The Walpole Bay Tidal Pool is a tidal lido pool in the village. The pool was opened in 1937 and is a Grade II listed structure. The pool covers over four acres and its dimensions are 450 ft long, 300 ft wide at the seaward end and 550 ft long at the landward end. It cost circa £7,000. It was designed by Margate Borough Engineer A E Borg.

The Pool covers around 4 acres and is believed to be the largest tidal pool in the UK. During high tide the walls of the pool are totally submerged by the sea. As the tide recedes, water drains out through drainage points around the edge of pool.

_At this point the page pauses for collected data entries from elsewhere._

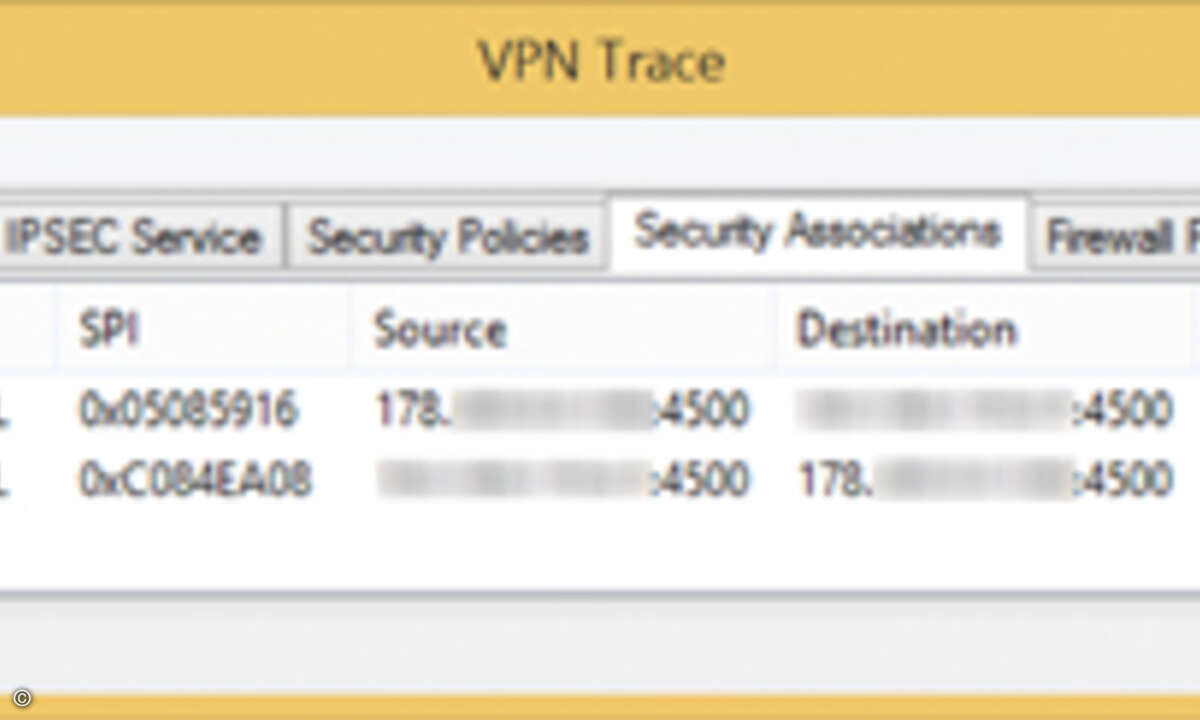Sort by the Destination column header
Viewport: 1200px width, 720px height.
coord(985,329)
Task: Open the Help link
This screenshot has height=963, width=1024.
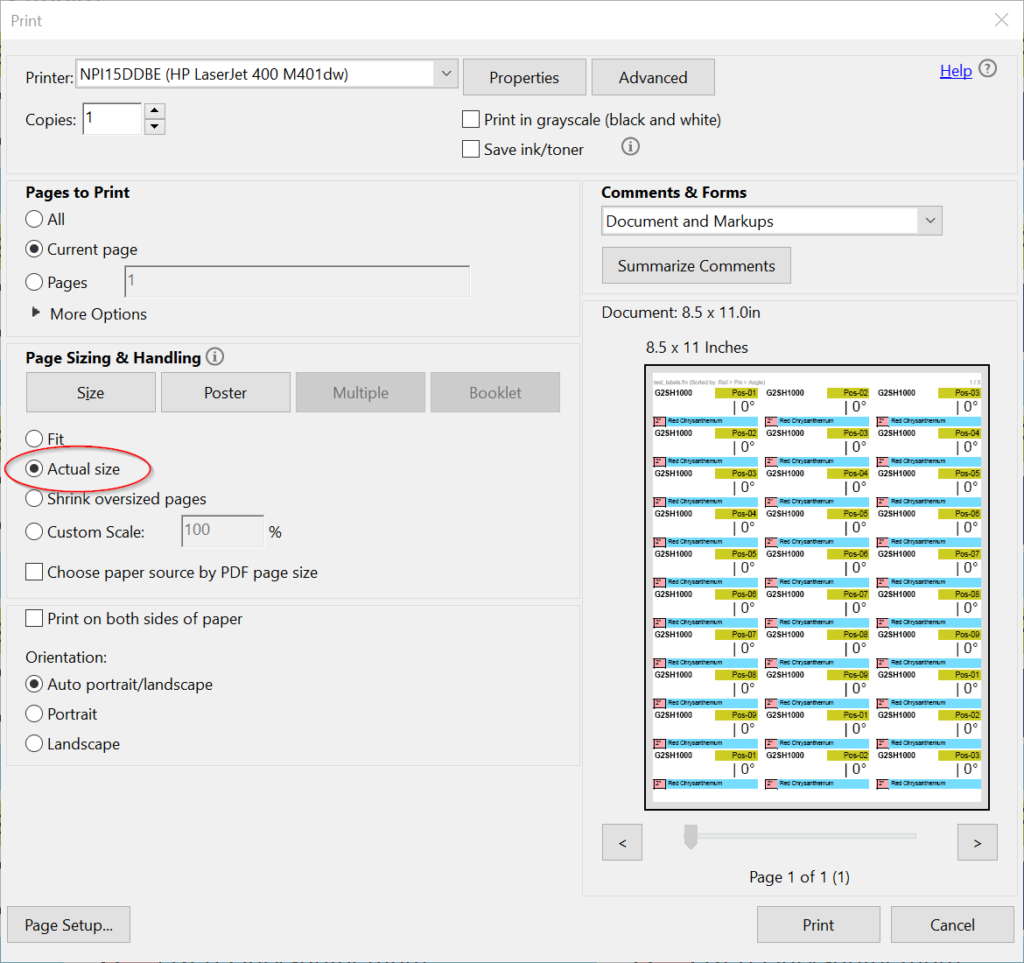Action: (x=955, y=70)

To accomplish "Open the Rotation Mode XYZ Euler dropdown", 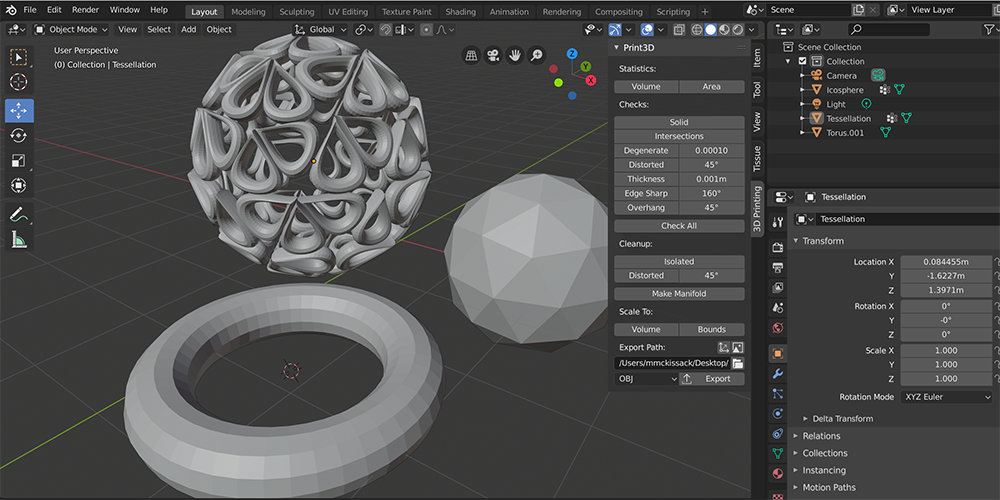I will [x=945, y=397].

There are freshwater springs within the walls of the pool which feed into the water.

The pool is popular with the local community and is used regularly throughout the year, even during the winter months. Aside from the nearby carpark there are currently no additional facilities, such as showers or toilets for users of the pool. The pool is never staffed with a lifeguard.

North Irish filmmaker Kathryn Ferguson made a documentary short about the tidal pool, called Taking the Waters in 2018.

==Entertainment==
Cliftonville also has an indoor ten-pin bowling alley and sports bar, tennis courts. The Oval Bandstand and Lawns is a significant part of Cliftonville's cultural landscape. The Oval Bandstand is a large capacity outdoor amphitheatre in Cliftonville and is open throughout the year. The Oval Lawns comprises over 4 acres of public amenity space owned and managed by not-for-profit GRASS Cliftonville CIC. This year the social enterprise will be hosting over 25 Summer Sunday community events, 4 outdoor cinemas, and will welcome over 15,000 visitors through the gates.

The famous Winter Gardens theatre was built in 1911 in a neo-Grecian style, designed by the Borough Surveyor, Mr E A Borg . Faith In Strangers also exists in Cliftonville Faith in Strangers A 350 capacity venue, bar, workspace and soon to be restaurant, open to all. Margate Arts Club is a small venue with membership for the artistic crowd of Cliftonville.

==Writing and poetry==
During the first half of the 20th century Cliftonville was considered the fashionable hotel quarter of Margate. It was during the autumn of 1921 that T.S. Eliot spent a period of convalescence at the Albemarle Hotel, Cliftonville. His widow has confirmed that he found inspiration for, and wrote significant sections of The Waste Land in the Grade II-listed Nayland Rock promenade shelter.

The spirit of early 20th century Cliftonville was caught by John Betjeman in his poem "Margate Pier".

==Notable people==
The stage and film actor Trevor Howard was born in Cliftonville in 1913.
- Frederick Treves (actor), born Cliftonville, 1932.